Desde finales del siglo XX, hemos asistido con cada vez mayor frecuencia a las denominadas “revoluciones de colores” que, junto con las “primaveras”, marcan el curso que siguen las revueltas populares contra sus respectivos gobernantes, y que, en teoría, son el resultado de la necesidad de los sectores obreros y populares de buscar mejoras para ellos mismos dentro de un sistema voraz y terrible como es el capitalismo.
Uno de los últimos países donde se ha visto esta tendencia ha sido Francia, de una manera especialmente vistosa no sólo por la violencia de fuerzas represoras del Estado y grupos de manifestantes, sino por los llamados “chalecos amarillos”, que remarcan, casi como un rotulador fosforito sobre el papel, el carácter obrero de unas protestas que comenzaron por la subida del gasoil y que han acabado poniendo a Emmanuel Macron, liberal sin remedio, y prácticamente a toda la República contra las cuerdas. Y todo a base de reivindicaciones económicas inmediatas de la clase obrera – congelación de la subida del precio de los carburantes, reducción de impuestos a los jubilados con pensiones menores a 2.000 euros mensuales, subida del salario mínimo… – que han tenido un amplísimo apoyo popular (70% de los franceses) y a la mayoría de las cuales ha tenido que acceder “Monsieur le Président” para calmar los ánimos.
A priori, debería de ser una buena noticia para la clase obrera española de la que se podría tomar ejemplo. Pero no podemos olvidar la otra cara de la moneda: este mes de disturbios generalizados ha sido la mejor campaña electoral del ultraderechista Frente Nacional. En el día en que se escriben estas líneas, las encuestas francesas señalan que, de haber elecciones ahora, Marine Le Pen sería la ganadora de una primera vuelta electoral con un 27% de los votos, frente al 21,6% de las últimas y dos puntos por encima de Macron. “La Francia Insumisa” de Mélenchon, primer partido de “izquierda”, baja más de 5 puntos hasta el 14%. ¿Qué está ocurriendo?
En primer lugar, hay una cuestión absolutamente evidente: los “chalecos amarillos” beben directamente de la tradición de movimientos como el 15-M, los cuales hablan de “transversalidad” y de “movilizaciones sin banderas”, y que sitúan que las movilizaciones tienen éxito si no se divide a la “ciudadanía” en función de colores políticos. Desde esta concepción, el papel tradicional en defensa de la clase obrera que desempeñaban el Partido Comunista (en lo político) y el sindicato (en lo económico) es inútil para unos “ciudadanistas” que niegan la existencia actual de la clase obrera. Es en este río revuelto sin banderas ni conciencia de clase donde ganan los elementos reaccionarios, más por la ausencia de facto de los comunistas que por su propia capacidad política en la era de la “política del meme”.

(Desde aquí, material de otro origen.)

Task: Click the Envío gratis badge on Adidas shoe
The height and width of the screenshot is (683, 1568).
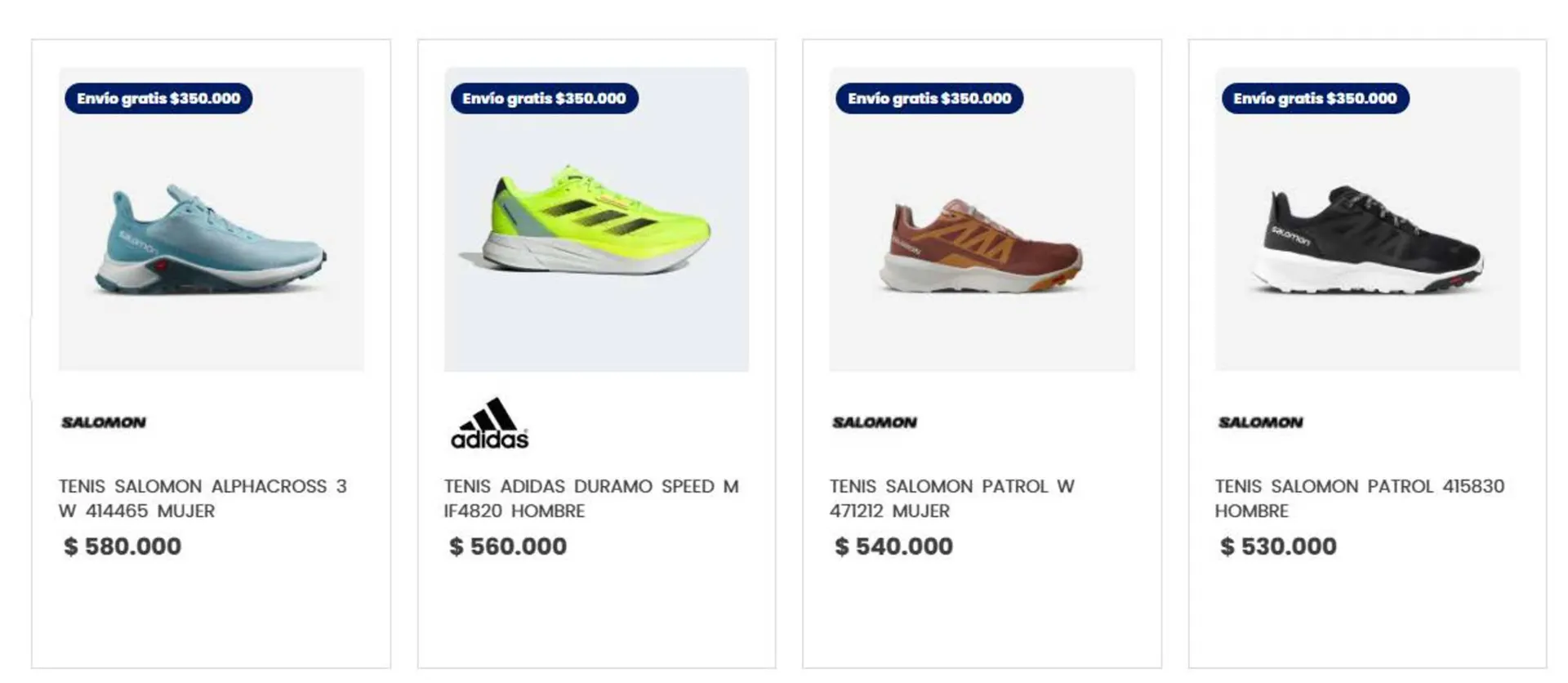Action: (544, 99)
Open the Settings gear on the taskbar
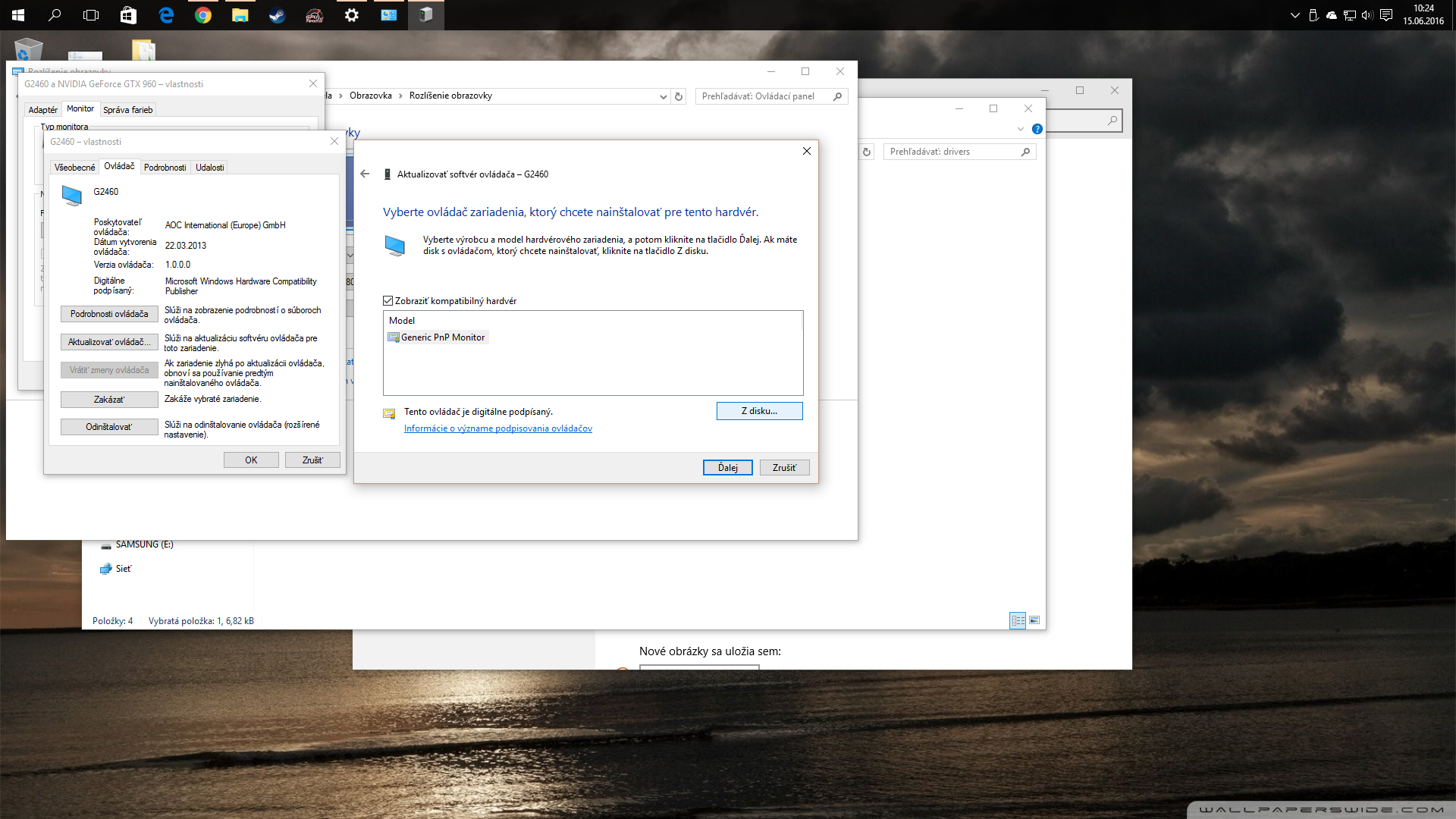1456x819 pixels. [351, 15]
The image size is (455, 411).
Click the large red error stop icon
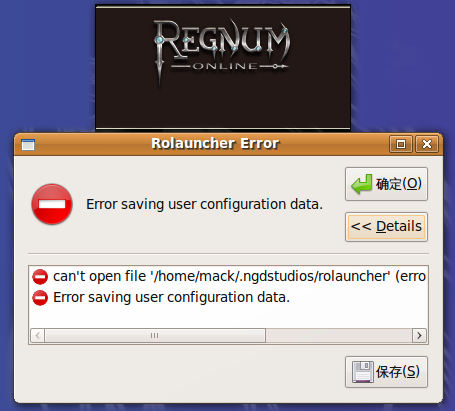(x=52, y=204)
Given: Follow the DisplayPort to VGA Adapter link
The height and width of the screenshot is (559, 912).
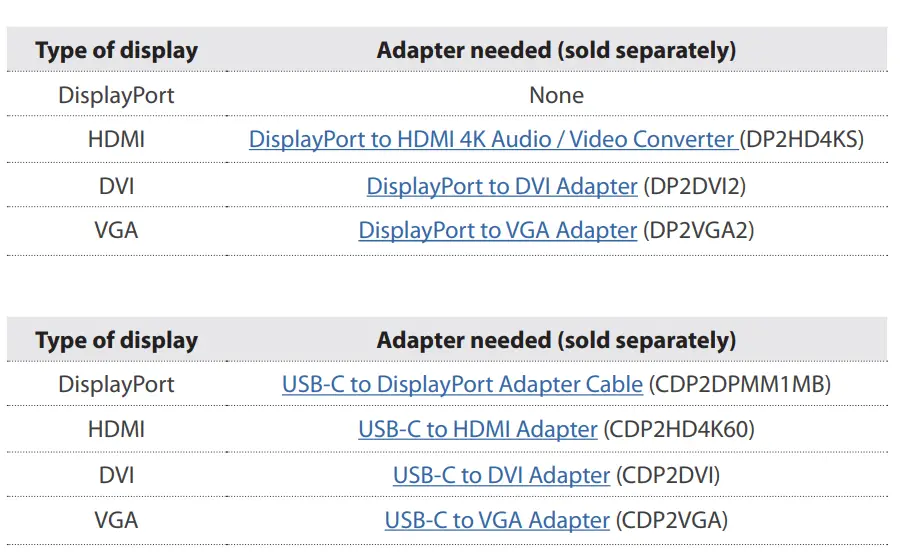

Porque he aquí donde está realmente el problema: los comunistas hace mucho que abandonaron la dirección del movimiento obrero, cediendo el espacio del descontento obrero en el centro de trabajo y en el barrio, donde se deshacía el incesante “lavado de cerebro” de los ideólogos burgueses de distinto signo. Hoy, es esta burguesía la que presenta sus programas políticos de máximos a través de partidos reaccionarios, como el Frente Nacional en Francia o Vox en España, sin apenas oposición. El amarillo nos está dando una clara advertencia: o volvemos al rojo; es decir, al trabajo político real en los centros de trabajo y en los barrios, en contacto directo con los trabajadores y sus familias, o color tras color, estos cavarán su propia tumba con la pala que les ofrezcan los capitalistas. Por suerte, en España no hemos necesitado que llegara Vox al parlamento para empezar ese trabajo.